Re: Re: Re: fast clock wreaks havoc on amd64 dual core - hp1250n
Too late to answer Dave now. He passed away. -- To UNSUBSCRIBE, email to [EMAIL PROTECTED] with a subject of unsubscribe. Trouble? Contact [EMAIL PROTECTED]
Re: Re: fast clock wreaks havoc on amd64 dual core - hp1250n
So, let me jump in line here as another interested party -- I've got the fast clock problem on an HP zv6130us laptop (Athlon 3200+) running Debian sarge AMD64. I've seen the bugzilla.kernel.org report on this (bug#3927), and I'd love to know when and how a fix for this might make it into the Debian release stream. Anyone? Thanks, --dave -- To UNSUBSCRIBE, email to [EMAIL PROTECTED] with a subject of unsubscribe. Trouble? Contact [EMAIL PROTECTED]

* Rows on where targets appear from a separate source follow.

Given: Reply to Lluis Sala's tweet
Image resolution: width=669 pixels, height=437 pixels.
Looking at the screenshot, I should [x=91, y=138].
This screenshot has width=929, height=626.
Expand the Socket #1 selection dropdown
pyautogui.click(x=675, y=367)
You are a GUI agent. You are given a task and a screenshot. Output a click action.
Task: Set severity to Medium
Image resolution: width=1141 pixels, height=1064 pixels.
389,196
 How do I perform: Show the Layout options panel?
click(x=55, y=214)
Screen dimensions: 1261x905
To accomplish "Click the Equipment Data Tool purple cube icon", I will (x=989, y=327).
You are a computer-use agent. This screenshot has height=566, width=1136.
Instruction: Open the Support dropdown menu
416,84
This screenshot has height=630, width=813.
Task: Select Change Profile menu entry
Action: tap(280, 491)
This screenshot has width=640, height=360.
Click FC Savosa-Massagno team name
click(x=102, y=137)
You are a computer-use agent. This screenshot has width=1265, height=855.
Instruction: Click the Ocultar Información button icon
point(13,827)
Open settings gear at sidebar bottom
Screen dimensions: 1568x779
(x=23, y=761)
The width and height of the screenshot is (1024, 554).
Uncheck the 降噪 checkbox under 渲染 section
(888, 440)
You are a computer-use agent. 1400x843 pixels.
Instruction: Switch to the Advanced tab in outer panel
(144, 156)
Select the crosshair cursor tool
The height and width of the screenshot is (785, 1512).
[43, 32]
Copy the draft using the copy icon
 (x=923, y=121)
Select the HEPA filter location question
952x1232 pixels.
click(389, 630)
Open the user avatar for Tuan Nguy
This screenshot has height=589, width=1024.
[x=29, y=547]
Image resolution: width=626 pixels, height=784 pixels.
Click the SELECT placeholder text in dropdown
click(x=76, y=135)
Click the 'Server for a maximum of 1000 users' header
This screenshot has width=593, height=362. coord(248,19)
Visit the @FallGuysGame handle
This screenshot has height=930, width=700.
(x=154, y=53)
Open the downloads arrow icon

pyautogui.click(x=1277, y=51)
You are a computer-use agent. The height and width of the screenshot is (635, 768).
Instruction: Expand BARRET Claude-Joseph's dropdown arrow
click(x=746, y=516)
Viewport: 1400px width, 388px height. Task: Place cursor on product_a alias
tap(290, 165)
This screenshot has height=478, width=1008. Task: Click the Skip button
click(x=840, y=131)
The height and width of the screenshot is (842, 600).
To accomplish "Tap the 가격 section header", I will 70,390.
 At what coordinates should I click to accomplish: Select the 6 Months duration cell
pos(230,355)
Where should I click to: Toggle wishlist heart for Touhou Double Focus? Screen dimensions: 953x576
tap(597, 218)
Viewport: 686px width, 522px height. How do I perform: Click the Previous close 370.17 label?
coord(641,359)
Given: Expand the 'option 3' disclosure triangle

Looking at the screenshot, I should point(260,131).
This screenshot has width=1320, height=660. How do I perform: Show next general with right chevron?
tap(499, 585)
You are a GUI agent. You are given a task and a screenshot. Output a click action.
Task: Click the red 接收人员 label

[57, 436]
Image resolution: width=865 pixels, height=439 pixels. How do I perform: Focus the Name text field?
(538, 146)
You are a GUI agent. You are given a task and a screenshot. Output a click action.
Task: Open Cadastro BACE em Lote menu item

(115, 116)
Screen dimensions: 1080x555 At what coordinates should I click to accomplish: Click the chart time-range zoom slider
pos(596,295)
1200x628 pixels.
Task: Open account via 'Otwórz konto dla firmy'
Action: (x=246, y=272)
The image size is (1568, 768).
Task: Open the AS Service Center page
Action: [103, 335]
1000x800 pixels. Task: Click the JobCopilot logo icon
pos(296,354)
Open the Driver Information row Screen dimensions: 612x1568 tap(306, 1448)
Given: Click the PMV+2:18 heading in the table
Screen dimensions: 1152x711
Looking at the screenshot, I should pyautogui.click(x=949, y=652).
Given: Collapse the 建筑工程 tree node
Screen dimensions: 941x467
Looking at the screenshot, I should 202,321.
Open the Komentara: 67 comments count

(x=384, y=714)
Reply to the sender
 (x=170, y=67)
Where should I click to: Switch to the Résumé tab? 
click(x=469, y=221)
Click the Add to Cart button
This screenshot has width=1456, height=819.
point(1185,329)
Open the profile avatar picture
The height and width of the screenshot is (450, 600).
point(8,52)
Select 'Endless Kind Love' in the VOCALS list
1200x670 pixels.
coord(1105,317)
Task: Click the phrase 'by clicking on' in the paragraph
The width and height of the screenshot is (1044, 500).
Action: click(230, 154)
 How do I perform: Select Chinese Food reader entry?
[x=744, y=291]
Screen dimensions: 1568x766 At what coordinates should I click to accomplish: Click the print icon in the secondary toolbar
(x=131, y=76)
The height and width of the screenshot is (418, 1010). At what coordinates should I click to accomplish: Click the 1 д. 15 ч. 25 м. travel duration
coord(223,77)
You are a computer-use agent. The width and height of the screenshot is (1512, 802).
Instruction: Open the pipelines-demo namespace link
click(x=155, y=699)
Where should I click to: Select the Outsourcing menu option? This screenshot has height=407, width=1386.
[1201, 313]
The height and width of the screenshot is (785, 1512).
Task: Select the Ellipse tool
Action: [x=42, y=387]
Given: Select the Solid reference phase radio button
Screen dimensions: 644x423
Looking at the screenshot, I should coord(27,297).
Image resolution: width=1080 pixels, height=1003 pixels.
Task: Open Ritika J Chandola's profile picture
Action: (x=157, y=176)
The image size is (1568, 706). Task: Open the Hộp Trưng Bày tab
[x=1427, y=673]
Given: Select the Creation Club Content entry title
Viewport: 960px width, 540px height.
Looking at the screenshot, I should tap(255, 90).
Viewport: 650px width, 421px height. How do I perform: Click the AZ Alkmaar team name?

Re: fast clock wreaks havoc on amd64 dual core - hp1250n
On Sat, Oct 22, 2005 at 09:07:47PM -0400, Nathan O. Siemers wrote: Unfortunately 2 hours is not enough time to say this is a stable configuration (24 hours is better), but encouraging. I have hit the system with high cpu, video, disk, and ieee load to test but sometime the clock starts going haywire again after several more hours... Thanks to all that responded so far. try booting with disable_timer_pin_1 this option was introcuced in 2.6.14-rc as a workaround for buggy ATI chipsets. Best regards Frederik Schueler -- ENOSIG signature.asc Description: Digital signature
Re: fast clock wreaks havoc on amd64 dual core - hp1250n
Frederik, Thanks much. I will test this. With the exception of some disquieting kernel logs: Oct 23 07:00:38 line kernel: APIC error on CPU0: 40(40) Oct 23 07:00:38 line kernel: APIC error on CPU1: 40(40) Oct 23 07:07:19 line kernel: APIC error on CPU0: 40(40) Oct 23 07:07:19 line kernel: APIC error on CPU1: 40(40) (etc) The system I have written about earlier (new HP a1250n , dual-core athlon 64, ATI motherboard ) is up and running well over days of use. I am using a boot configuration (grub): title Debian GNU/Linux, kernel 2.6.14-rc5 root(hd0,0) kernel /boot/vmlinuz-2.6.14-rc5ns1-rc5 root=/dev/sda1 ro notsc no_timer_check initrd /boot/initrd.img-2.6.14-rc5ns1-rc5 boot Questions: Will the disable_timer_pin_1 eliminate the need for timer_check, notsc options? Sounds to me like it will. How far back is this option? Do I have to stay at rc5? Although I have to say that so far I have had no other problems with this relatively bleeding edge release. ps. If anyone on the kernel list is reading, I am willing to attempt some testing on this machine if it can help you. For some reason I did not get access to lkml after I applied. I imagine a lot of folks will be buying this hardware - it is a truly awesome computing environment if you are not out to get a graphics-intensive gaming machine. nathan Frederik Schueler wrote: On Sat, Oct 22, 2005 at 09:07:47PM -0400, Nathan O. Siemers wrote: Unfortunately 2 hours is not enough time to say this is a stable configuration (24 hours is better), but encouraging. I have hit the system with high cpu, video, disk, and ieee load to test but sometime the clock starts going haywire again after several more hours... Thanks to all that responded so far. try booting with disable_timer_pin_1 this option was introcuced in 2.6.14-rc as a workaround for buggy ATI chipsets. Best regards Frederik Schueler -- To UNSUBSCRIBE, email to [EMAIL PROTECTED] with a subject of unsubscribe. Trouble? Contact [EMAIL PROTECTED]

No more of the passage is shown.